Kat Holmes, a designer and founder of mismatch.design, talkes about 5 ways of how inclusive design accelerate inovation. She defines a signature trait of an inclusive solution as adabtability to the needs of a unique person, that is, applying new meanings to objects by adaptation (such as changing shapes, context, or purpose of an object) to solve problems. She also stresses that inclusive design has significant market opportunity in business by showing three examples, typing machine, PillPack, and Touchscreen.
Here are 5 ways that inclusion can fuel innovation.
Interrupt habits: Questioning the status quo and recognizing the exclusion around us.
Create constraints: Make the constraints clear by focusing on excluded communities. “Stronger constraints push designers and engineers to innovate”.
Leverage existing resources: Useing existing resources by applying a new lens and forming new combinations of existing solutions can work very well. Inclusive innovation does not have to be dramatic reinvention.
Increase customer engagement: “Inclusive design helps to remove obstacles, or mismatches, and reduces the friction in customer experience”. Sounds like, solutions that customer loves.
Minimizes risk: Start thinking about inclusive design from the beginning. “If teams treat accessibility and inclusion as an afterthought, products may end up not meeting legal standards for accessibility, or (inadvertently) discriminatory solutions may face public outcry, ultimately requiring significant investments to address”.
Overview of Guidelines
11 topics in total.
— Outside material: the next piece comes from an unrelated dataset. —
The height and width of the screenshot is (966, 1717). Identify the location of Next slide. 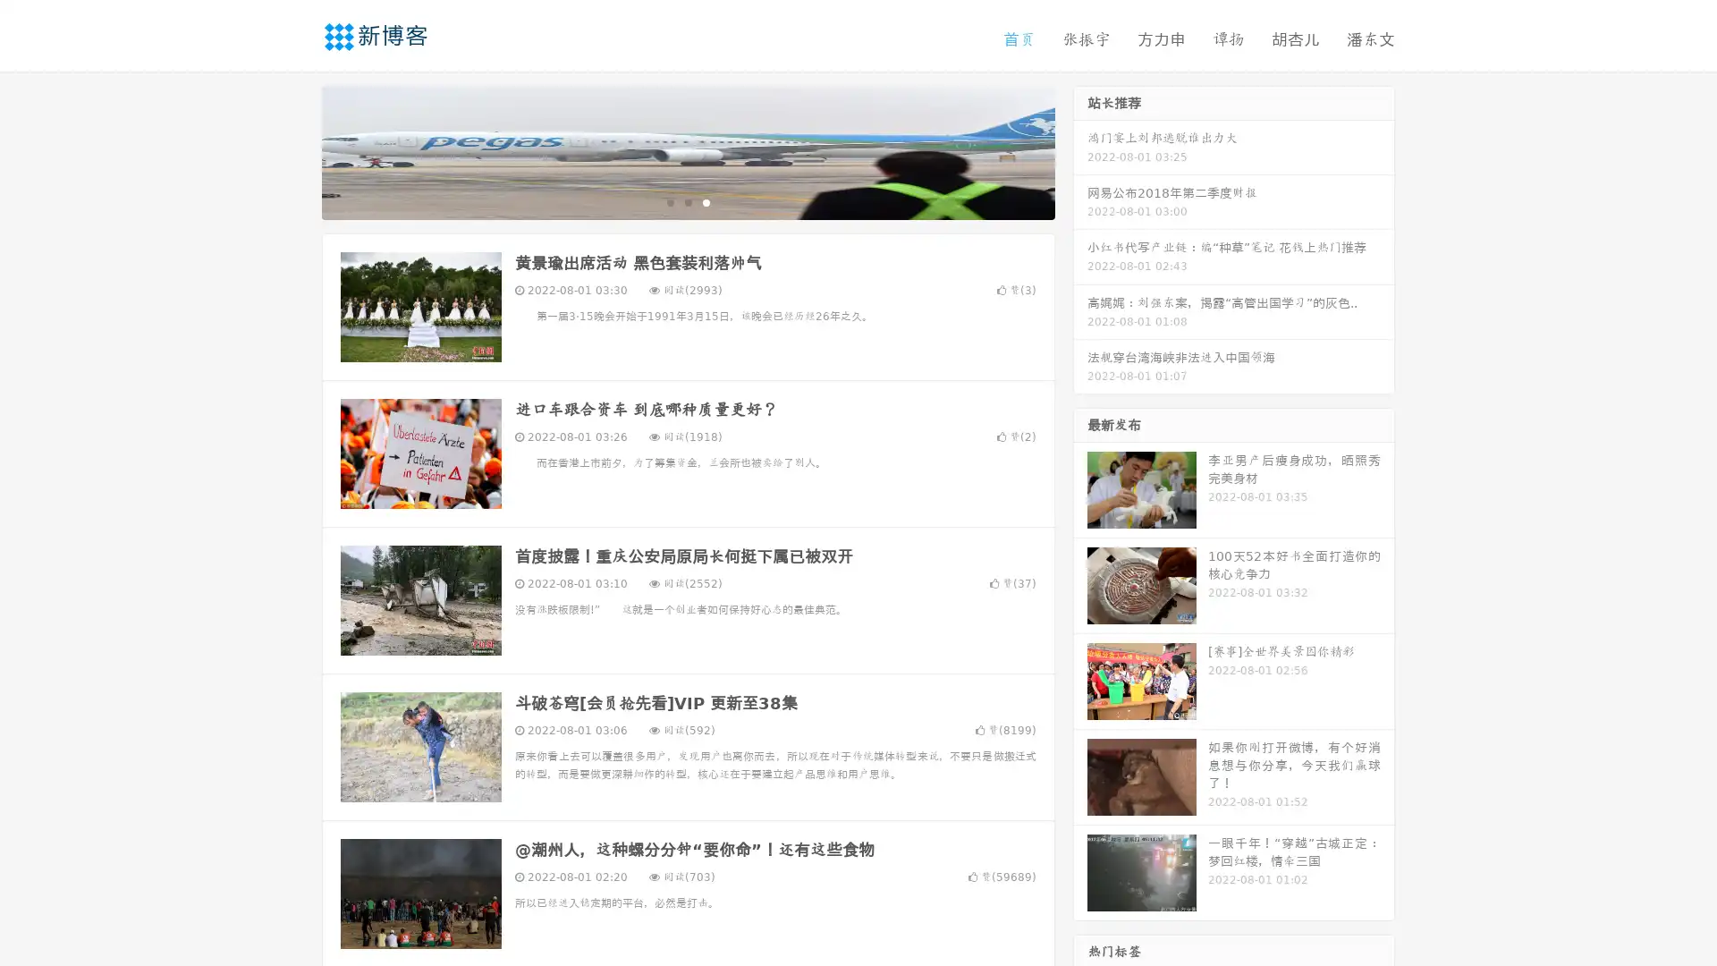
(1080, 150).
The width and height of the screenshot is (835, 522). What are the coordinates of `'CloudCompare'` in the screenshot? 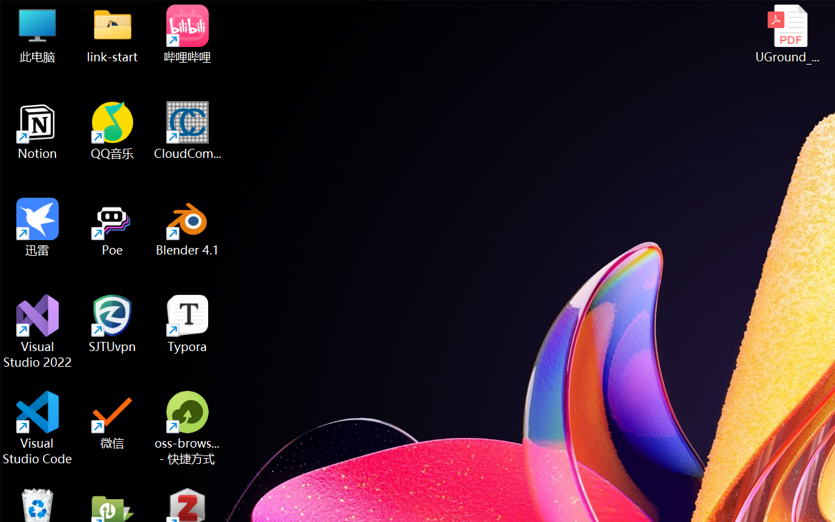 It's located at (187, 130).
They are about accessibility standards that must be met by every exibition presented at or by the Smithsonian.
10. Emergency Egress
Got interested in this section because I think this is the most important (life relevant) topic. Surprisingly there are only 2 pages without any visual description and I wonder if the information is enough or not. It says to refer to Smithsonian Guidelines for Accessible Design for Facilities and Sites, but I cannot find the link.
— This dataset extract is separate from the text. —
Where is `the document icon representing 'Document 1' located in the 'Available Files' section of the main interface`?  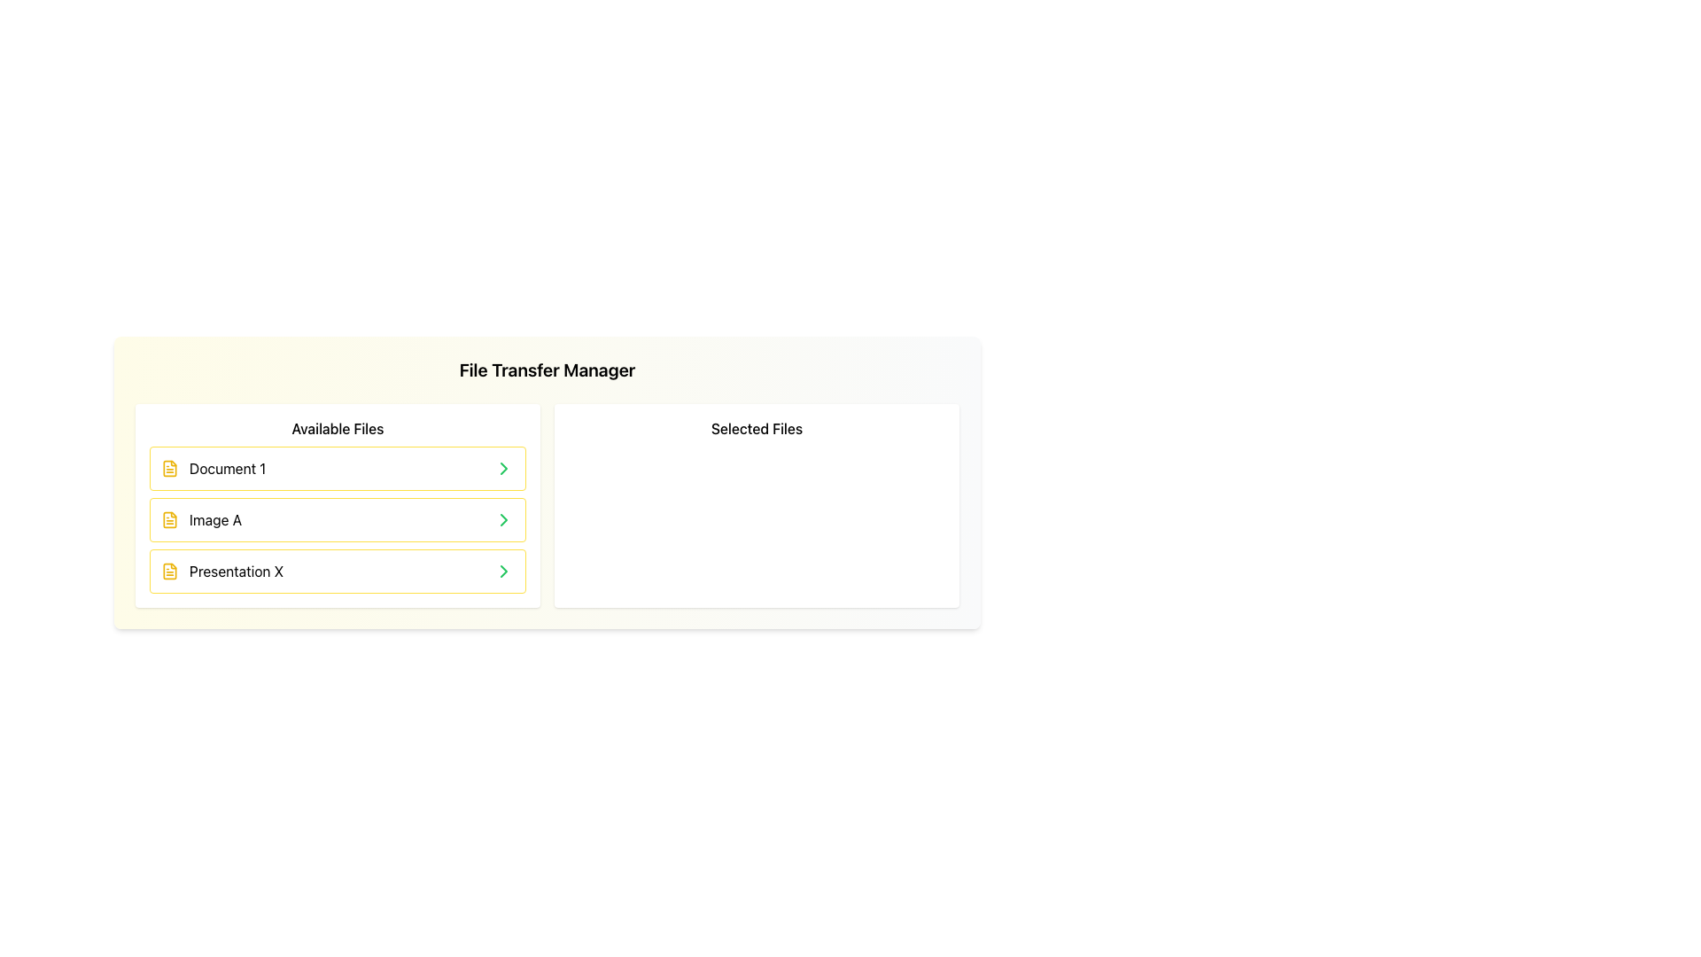 the document icon representing 'Document 1' located in the 'Available Files' section of the main interface is located at coordinates (170, 467).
- Must have fully accessible emergency egress from the exhibition spaces.
- Number of fire exits should refer to the National Fire Protection Association's Life Safety Code (NFPA 101).
- Provide areas of rescue assistance if the number of accessible exits is insufficient. (Like, safety waiting areas for people who cannot leave the building by using stairs).
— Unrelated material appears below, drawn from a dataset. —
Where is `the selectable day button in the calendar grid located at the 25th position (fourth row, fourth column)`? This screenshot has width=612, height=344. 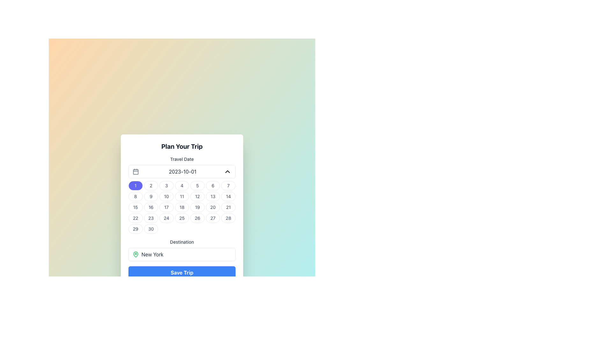
the selectable day button in the calendar grid located at the 25th position (fourth row, fourth column) is located at coordinates (182, 218).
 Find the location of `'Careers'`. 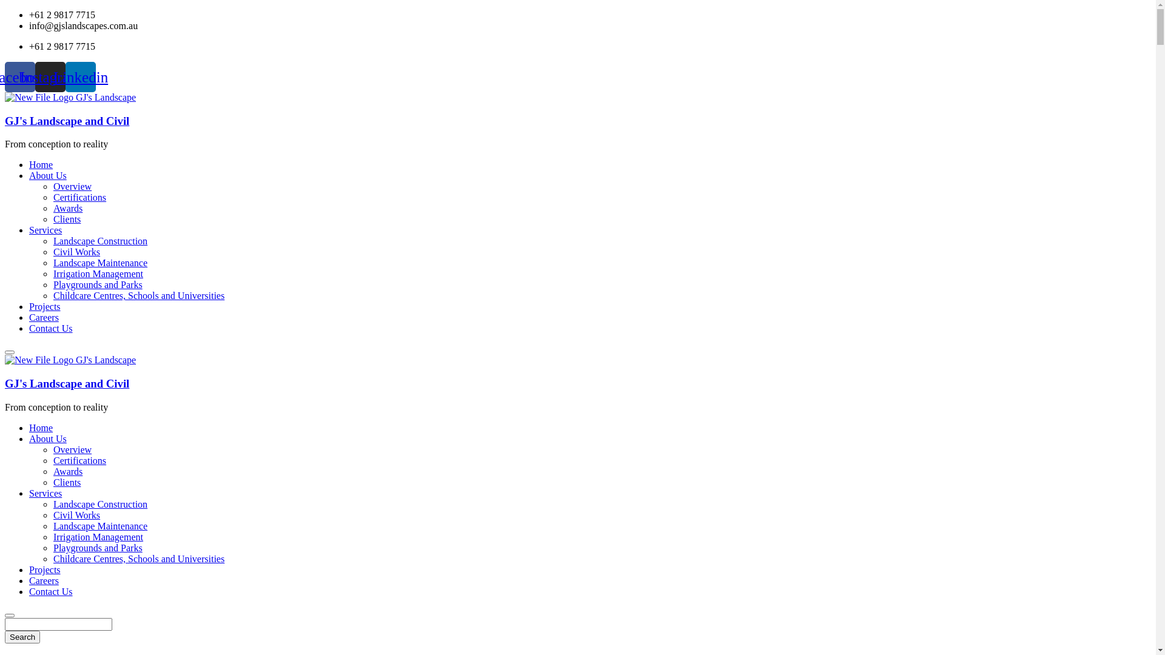

'Careers' is located at coordinates (44, 580).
- Plan for emergency egress where lifts have been used for access.
B: design route
- Design the exits from the exhibition to either lead back to the accessible entry route or to lead directly to another accessible egress route.
- But, how?
- Signs with the international symbol of access.
- Make available at key points that meets accessibility requirements for printed materials.
D: visual and audible fire alarm
- Visual for people who are hard of hearing.
- Need balance. Need to cover sufficient coverage by visual alarm but avoid too much coverage.
- Flash rate is limited to 1Hz and 3Hz. More than 5Hz can trigger seizures in people who are photosensitive.
- Do not set too many visual alarms in one area because they do not flash simltaneously and can cause more than 5Hz flash as a whole.